The HPQUANTSELECT Procedure

Linear Model with iid Errors

You can specify the SPARSITY(IID) option in the MODEL statement to assume that the distribution of $Y_ i$ conditional on $\mb{x}_ i$ follows the linear model

$Y_ i = \mb{x}_ i^{\prime }\bbeta + \epsilon _ i$

where $\epsilon _ i$ for $i=1,\ldots ,n$ are iid in the distribution function F. Let $f=F^{\prime }$ denote the density function of F. Further assume that $f(F^{-1}(\tau )) > 0$ in a neighborhood of $\tau$ . Then, under some mild conditions, Koenker and Bassett (1982) prove that the asymptotic distribution of the quantile regression estimates is

$\sqrt {n}({\hat\bbeta }(\tau ) - \bbeta (\tau )) \rightarrow N(0, \omega ^2(\tau , F) \bOmega ^{-1})$

where $\omega ^2(\tau , F) = \tau (1-\tau )\slash f^2(F^{-1}(\tau ))$ and $\bOmega =\lim _{n\rightarrow \infty } n^{-1}\sum \mb{x}_ i\mb{x}_ i^{\prime }.$ The reciprocal of the density function, $s(\tau )={1/ f(F^{-1}(\tau ))}$ , is called the sparsity function.

Accordingly, the covariance matrix of ${\hat\bbeta }(\tau )$ can be estimated as

$\hat{\Sigma }(\tau )=\tau (1-\tau )\hat{s}^2(\tau )(\mb{X}’\mb{X})^{-}$

where $\mb{X}=(\mb{x}_1,\ldots ,\mb{x}_ n)’$ is the design matrix and $\hat{s}(\tau )$ is an estimate of $s(\tau )$ . Under the iid assumption, the algorithm for computing $\hat{s}(\tau )$ is as follows:

Fit a quantile regression model and compute the residuals.
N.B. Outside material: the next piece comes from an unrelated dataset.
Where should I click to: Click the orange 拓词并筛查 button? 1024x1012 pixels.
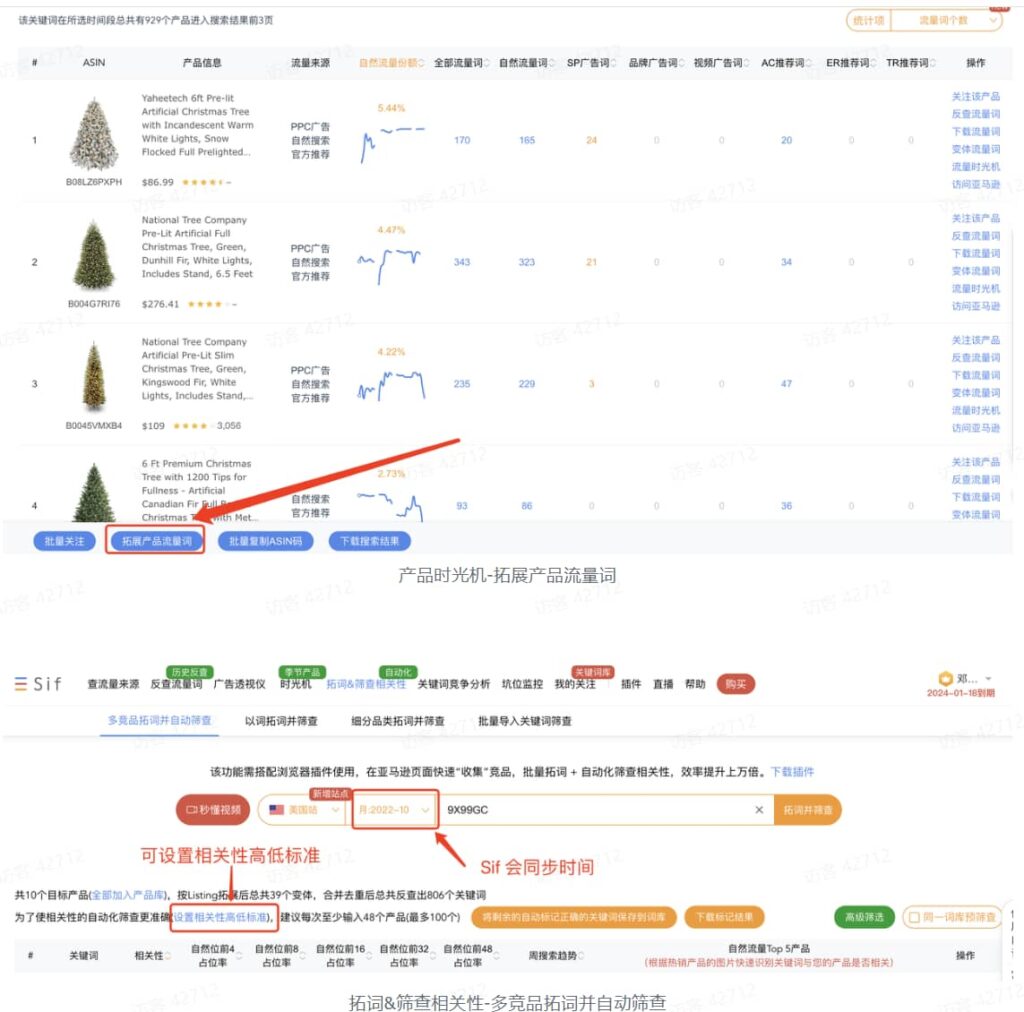click(806, 810)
Each residual $r_ i=y_ i-\mb{x}_ i’\hat{\bbeta }(\tau )$ can be viewed as an estimated realization of the corresponding error $\epsilon _ i$ .
Compute the quantile level bandwidth $h_ n$ . The HPQUANTSELECT procedure provides two bandwidth methods:
- The Bofinger bandwidth is an optimizer of mean squared error for standard density estimation:
  
  $h_ n = n^{-1\slash 5} ( {4.5v^2(\tau )} )^{1\slash 5}$
- The Hall-Sheather bandwidth is based on Edgeworth expansions for studentized quantiles,
  
  $h_ n = n^{-1\slash 3} z_\alpha ^{2\slash 3} ( {1.5 v(\tau )} )^{1\slash 3}$
  
  $z_\alpha$ satisfies $T(z_\alpha ,df) = 1- \alpha \slash 2$ for the construction of $1-\alpha$ confidence intervals, where T is the cumulative distribution function for the t distribution and $df$ is the residual degrees of freedom.
The quantity

$v(\tau ) = {\frac{s(\tau )}{s^{(2)}(\tau )}} = {\frac{f^2}{2(f^{(1)} \slash f)^2 + [(f^{(1)} \slash f)^2 - f^{(2)}\slash f ] }}$

is not sensitive to f and can be estimated by assuming f is Gaussian as

$\hat{v}(\tau )={{\exp (-q^2)} \over 2\pi (q^2+1)}$

where $q=\Phi ^{-1}(\tau )$ .
Compute residual quantiles $\hat{F}^{-1}(\tau _0)$ and $\hat{F}^{-1}(\tau _1)$ as follows:
1. Set $\tau _0=\max (0,\tau -h_ n)$ and $\tau _1=\min (1,\tau +h_ n)$ .
2. Use the equation
  
  ${\hat F}^{-1}(t) = \left\{ \begin{array}{ll} r_{(1)} & {\mbox{if }} t\in [0, 1\slash 2n) \\ \lambda r_{(i+1)} + (1-\lambda ) r_{(i)} & {\mbox{if }} t\in [(i-0.5)\slash n, (i+0.5)\slash n) \\ r_{(n)} & {\mbox{if }} t\in [(2n-1), 1] \\ \end{array} \right.$
  
  where $r_{(i)}$ is the ith smallest residual and $\lambda =t-(i-0.5)\slash n$ .
3. If ${\hat F}^{-1}(\tau _0)={\hat F}^{-1}(\tau _1)$ , find i that satisfies $r_{(i)}<{\hat F}^{-1}(\tau _0)$ and $r_{(i+1)}\ge {\hat F}^{-1}(\tau _0)$ . If such an i exists, reset $\tau _0=(i-0.5)/n$ so that ${\hat F}^{-1}(\tau _0)=r_{(i)}$ . Also find j that satisfies $r_{(j)}>{\hat F}^{-1}(\tau _1)$ and $r_{(j-1)}\le {\hat F}^{-1}(\tau _1)$ . If such a j exists, reset $\tau _1=(j-0.5)/n$ so that ${\hat F}^{-1}(\tau _1)=r_{(j)}$ .
Estimate the sparsity function $s(\tau )$ as

$\hat{s}(\tau )={{\hat{F}^{-1}(\tau _1)-\hat{F}^{-1}(\tau _0)} \over {\tau _1-\tau _0}}$